Ele chegou a sofrer até mesmo com o toque da veterinária nas feridas mais profundas e infeccionadas. "Eles sentem bastante desconforto, principalmente quando a ferida está infeccionada. Quando comecei a atendê-lo, não conseguia nem encostar nele porque todo lugar ficava com muito pus, estava bem feio e ele reclamava bastante", diz a veterinária especialista em felinos, Thais Santana Sousa, proprietária da clínica Pulo do Gato, em São Bernardo.
Na próxima semana, durante mais uma visita ao consultório da doutora que trata do caso do Pietro, é que a Erica vai saber sobre os próximos passos, principalmente quando vai poder voltar a aproximar o bichano de sua irmã mais velha, a gatinha Fiona, e dos humanos, ansiosos pela convivência tranquila e saudável com o gatinho, sem medo de contaminação.
Posse responsável é o pulo do gato
Veterinários, especialistas e tutores entrevistados nesta reportagem são unânimes em afirmar que a posse responsável é a solução para minimizar consideravelmente o problema.
Não abandone seu animal se ele estiver com esporotricose, o tratamento é longo mas existe. Coloque telas de proteção nas janelas para evitar que os gatos saiam de casa. Às vezes o gato sai e pode brigar com outros gatos, então ajuda também, diz Fernanda Gutierrez, médica-veterinária da DrogaVET, rede de farmácias de manipulação veterinária.

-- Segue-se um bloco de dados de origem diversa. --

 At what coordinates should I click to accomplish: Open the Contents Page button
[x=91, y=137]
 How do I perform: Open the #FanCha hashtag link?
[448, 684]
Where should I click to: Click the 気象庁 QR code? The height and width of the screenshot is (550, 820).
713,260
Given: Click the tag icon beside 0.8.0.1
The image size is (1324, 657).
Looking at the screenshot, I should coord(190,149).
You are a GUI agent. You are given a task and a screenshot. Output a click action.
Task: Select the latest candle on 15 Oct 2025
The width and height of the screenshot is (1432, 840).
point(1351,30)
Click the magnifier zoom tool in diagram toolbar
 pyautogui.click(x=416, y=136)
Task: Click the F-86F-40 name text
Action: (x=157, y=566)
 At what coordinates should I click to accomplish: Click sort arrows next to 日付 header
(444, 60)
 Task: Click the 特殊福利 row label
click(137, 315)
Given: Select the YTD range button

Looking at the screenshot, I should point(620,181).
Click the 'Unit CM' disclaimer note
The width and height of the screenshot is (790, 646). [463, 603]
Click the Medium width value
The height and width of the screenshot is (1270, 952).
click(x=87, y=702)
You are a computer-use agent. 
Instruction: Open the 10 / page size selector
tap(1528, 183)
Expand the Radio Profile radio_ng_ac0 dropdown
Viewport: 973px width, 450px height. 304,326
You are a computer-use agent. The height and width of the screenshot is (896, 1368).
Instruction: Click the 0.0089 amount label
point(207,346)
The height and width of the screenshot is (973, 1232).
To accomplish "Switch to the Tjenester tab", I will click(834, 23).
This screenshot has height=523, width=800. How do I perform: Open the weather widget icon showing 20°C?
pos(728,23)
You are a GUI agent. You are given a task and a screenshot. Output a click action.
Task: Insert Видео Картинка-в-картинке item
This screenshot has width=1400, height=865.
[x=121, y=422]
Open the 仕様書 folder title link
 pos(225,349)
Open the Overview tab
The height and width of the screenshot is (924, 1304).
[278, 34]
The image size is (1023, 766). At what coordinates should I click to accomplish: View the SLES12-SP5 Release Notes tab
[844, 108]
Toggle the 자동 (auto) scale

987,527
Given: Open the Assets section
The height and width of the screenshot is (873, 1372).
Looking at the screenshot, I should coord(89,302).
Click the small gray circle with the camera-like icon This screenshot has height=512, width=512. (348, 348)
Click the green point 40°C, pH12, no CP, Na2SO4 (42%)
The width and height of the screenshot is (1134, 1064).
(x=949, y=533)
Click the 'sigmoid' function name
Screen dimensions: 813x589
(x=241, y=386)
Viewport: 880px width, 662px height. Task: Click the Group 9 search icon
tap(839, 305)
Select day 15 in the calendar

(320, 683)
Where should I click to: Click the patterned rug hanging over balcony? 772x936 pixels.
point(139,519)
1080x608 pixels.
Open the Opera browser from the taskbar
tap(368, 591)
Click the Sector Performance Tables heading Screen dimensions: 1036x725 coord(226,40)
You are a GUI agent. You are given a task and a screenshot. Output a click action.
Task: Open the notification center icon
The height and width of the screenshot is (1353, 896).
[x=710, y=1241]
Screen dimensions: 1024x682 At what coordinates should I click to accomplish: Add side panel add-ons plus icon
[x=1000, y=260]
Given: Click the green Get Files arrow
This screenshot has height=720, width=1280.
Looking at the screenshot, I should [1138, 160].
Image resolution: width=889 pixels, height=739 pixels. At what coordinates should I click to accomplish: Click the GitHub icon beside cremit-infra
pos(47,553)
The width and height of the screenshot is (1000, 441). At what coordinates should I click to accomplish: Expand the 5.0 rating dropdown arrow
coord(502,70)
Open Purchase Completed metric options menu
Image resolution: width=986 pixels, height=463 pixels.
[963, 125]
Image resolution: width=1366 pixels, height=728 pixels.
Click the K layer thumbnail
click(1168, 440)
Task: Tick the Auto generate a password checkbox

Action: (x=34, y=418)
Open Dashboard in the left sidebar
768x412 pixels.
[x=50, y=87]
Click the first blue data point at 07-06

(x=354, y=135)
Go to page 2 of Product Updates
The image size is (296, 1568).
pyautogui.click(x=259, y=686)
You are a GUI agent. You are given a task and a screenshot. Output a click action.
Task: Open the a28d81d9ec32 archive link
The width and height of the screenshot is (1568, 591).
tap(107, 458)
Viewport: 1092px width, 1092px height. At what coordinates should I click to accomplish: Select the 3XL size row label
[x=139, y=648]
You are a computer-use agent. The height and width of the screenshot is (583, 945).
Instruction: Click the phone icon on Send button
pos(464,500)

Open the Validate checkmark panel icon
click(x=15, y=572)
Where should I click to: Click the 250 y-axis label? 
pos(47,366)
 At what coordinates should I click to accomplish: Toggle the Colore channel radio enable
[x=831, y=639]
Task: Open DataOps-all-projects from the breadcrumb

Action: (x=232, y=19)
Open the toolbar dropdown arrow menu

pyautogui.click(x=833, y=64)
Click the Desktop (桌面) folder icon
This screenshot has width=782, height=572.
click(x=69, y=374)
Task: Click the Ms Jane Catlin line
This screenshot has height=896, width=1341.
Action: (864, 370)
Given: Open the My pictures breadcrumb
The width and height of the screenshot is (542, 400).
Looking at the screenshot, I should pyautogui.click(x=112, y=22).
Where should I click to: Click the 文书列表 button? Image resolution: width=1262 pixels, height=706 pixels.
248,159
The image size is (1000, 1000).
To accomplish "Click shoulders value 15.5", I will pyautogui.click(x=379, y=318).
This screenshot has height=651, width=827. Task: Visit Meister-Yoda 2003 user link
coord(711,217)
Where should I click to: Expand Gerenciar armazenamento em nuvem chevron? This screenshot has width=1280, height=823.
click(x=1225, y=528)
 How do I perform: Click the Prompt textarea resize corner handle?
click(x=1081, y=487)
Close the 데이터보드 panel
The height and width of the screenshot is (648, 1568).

Como a doença acomete geralmente animais não castrados, é importante destacar a castração. "Acho importante falarmos sobre como a castração impede o gato de sair de casa e se expor ao fungo, a posse responsável também é algo importante nesse contexto, já que vai reduzir bastante esse risco", afirma Ana Claudia.
Manter o ambiente sempre limpo, visitas regulares ao veterinário e a investigação de lesões observadas na face, patas, perto das unhas e rabo devem ser prioridades.
Cura é realidade
Normalmente, os gatinhos ficam curados após o tratamento, que pode ser muito bem sucedido na maioria dos casos.
"Existe tratamento, é importante que o tutor leve seu animal o mais rápido possível para avaliação do médico veterinário, pois quanto mais cedo começamos a tratar melhor o prognóstico. Há uma correlação da espécie brasiliensis com resistência fúngica, mas de qualquer forma existem alternativas terapêuticas que o médico veterinário pode orientar e sim, a maior parte dos animais, se tratados da forma correta podem ser curados", finaliza Ana Claudia.